De la titrisation immobilière à la tokénisation

19/03/2021

Vincent Pignon

Wecan Group

5 min

D’ici 2025, 10 % du Produit Intérieur Brut (PIB) mondial – soit $24 trillions de dollars - sera stocké et échangé à l'aide de la technologie blockchain, selon le World Economic Forum. C’est le processus dit de « tokénisation ».

 

Pour cette série d’interviews, cinq experts proposent de démystifier la tokénisation dans leur domaine d’expertise : du point de vue du promoteur immobilier, du gérant indépendant à la banque en passant par l’auditeur.

 

Pour cette première interview, Vincent Pignon, expert en blockchain, explique les grands principes de la tokénisation appliquée à la titrisation immobilière.  Fondateur et CEO de Wecan Group qui a notamment lancé la solution Wecan Tokenize, Vincent est un entrepreneur actif dans le domaine de la finance et des technologies de registres distribués (Blockchain). Directeur exécutif du programme blockchain chez CREA et auparavant conseiller blockchain à l’État de Genève, Vincent est titulaire d’un doctorat des Mines Paris Tech.

== == ==

■ Exercices:
1. Résumez l'article sur la tokénisation en deux phrases.
2. Recopiez tel quel le passage de l'article sur la tokénisation qui commence par les mots contenant « Pour cette série » et se termine par « passant par l’auditeur. ».
3. Répondez à ces questions sur l'article sur la tokénisation :
(a) Selon quelle organisation 10 % du PIB mondial sera stocké et échangé avec la blockchain d'ici 2025 ?
(b) Combien d'experts participent à la série d'interviews ?
(c) De quelle école Vincent Pignon a-t-il obtenu un doctorat ?

== == ==

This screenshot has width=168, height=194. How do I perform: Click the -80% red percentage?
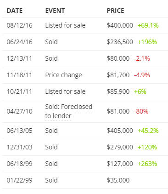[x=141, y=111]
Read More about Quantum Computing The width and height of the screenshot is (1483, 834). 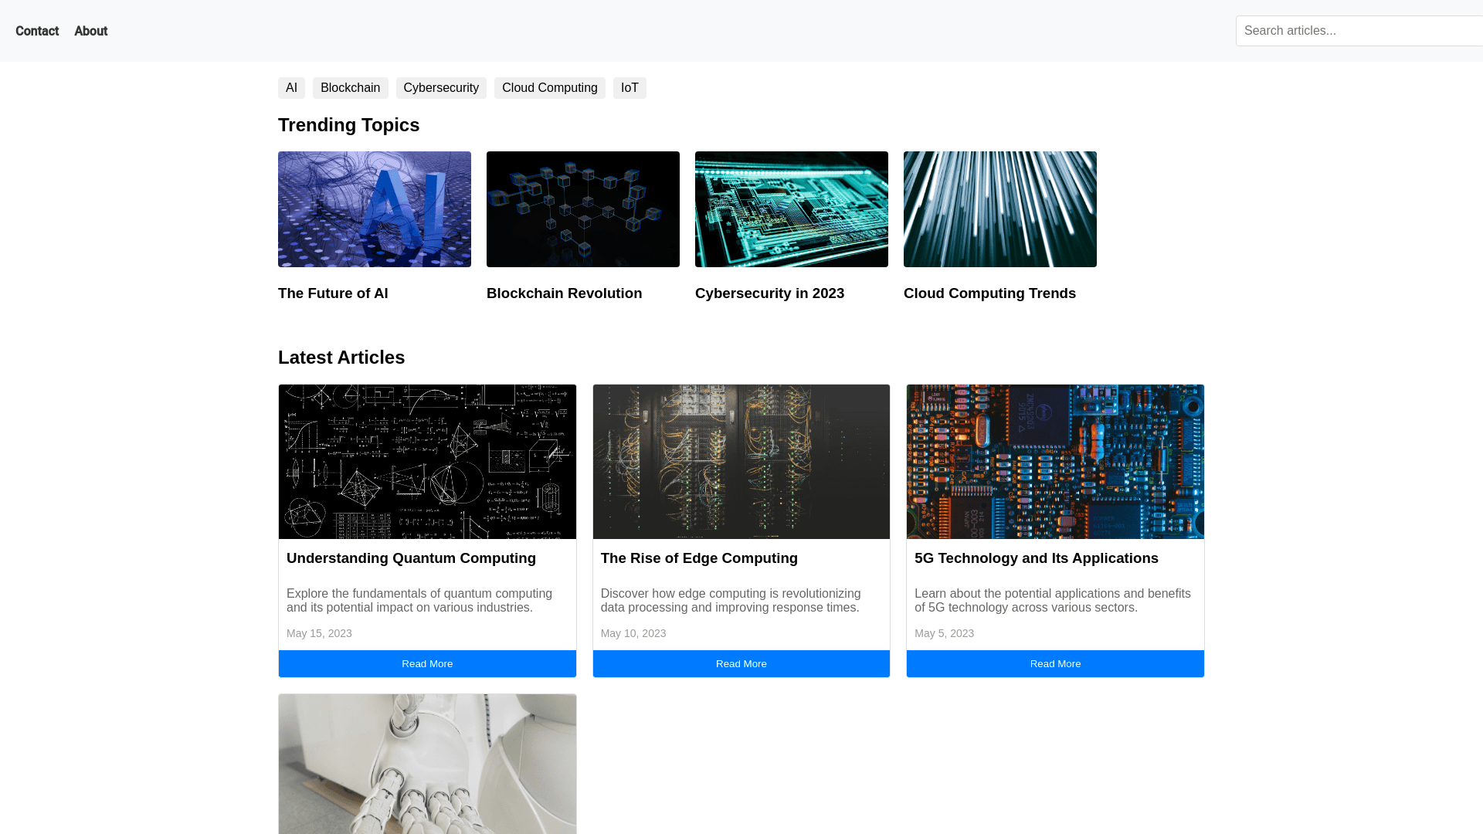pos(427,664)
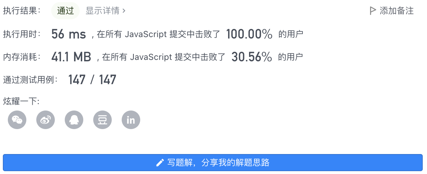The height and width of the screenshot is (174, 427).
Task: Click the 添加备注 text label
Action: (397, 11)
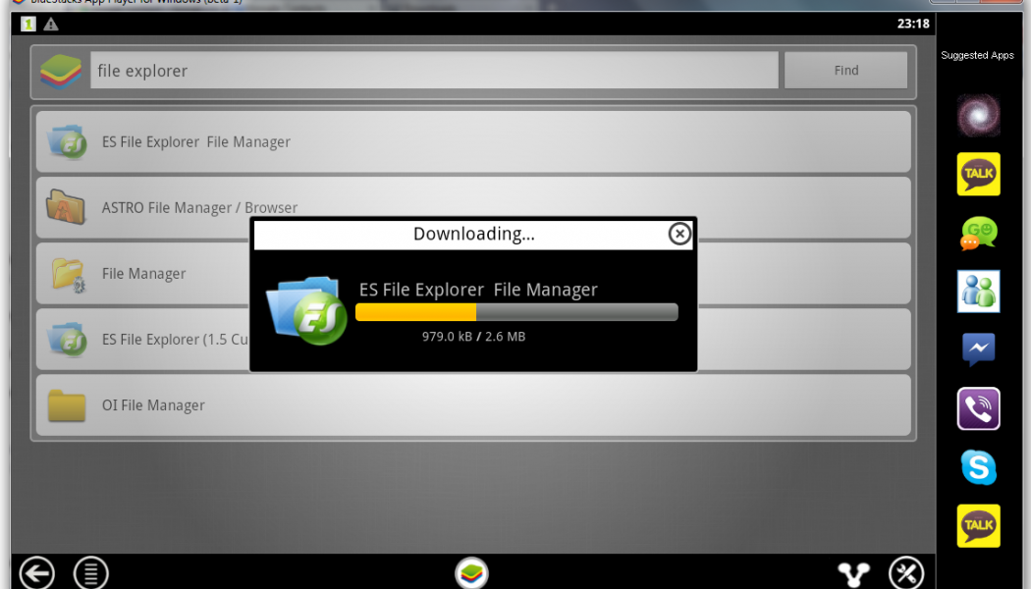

== == ==

■ Bonnes réponses:
1. Selon le World Economic Forum, d'ici 2025, 10 % du PIB mondial sera stocké et échangé grâce à la blockchain, un processus appelé « tokénisation ». Dans une série d'interviews, cinq experts proposent de démystifier ce sujet, et la première donne la parole à Vincent Pignon, fondateur et CEO de Wecan Group, qui présente les grands principes de la tokénisation appliquée à la titrisation immobilière.

2.
Pour cette série d’interviews, cinq experts proposent de démystifier la tokénisation dans leur domaine d’expertise : du point de vue du promoteur immobilier, du gérant indépendant à la banque en passant par l’auditeur.

3.
(a) Le World Economic Forum.
(b) Cinq.
(c) Des Mines Paris Tech.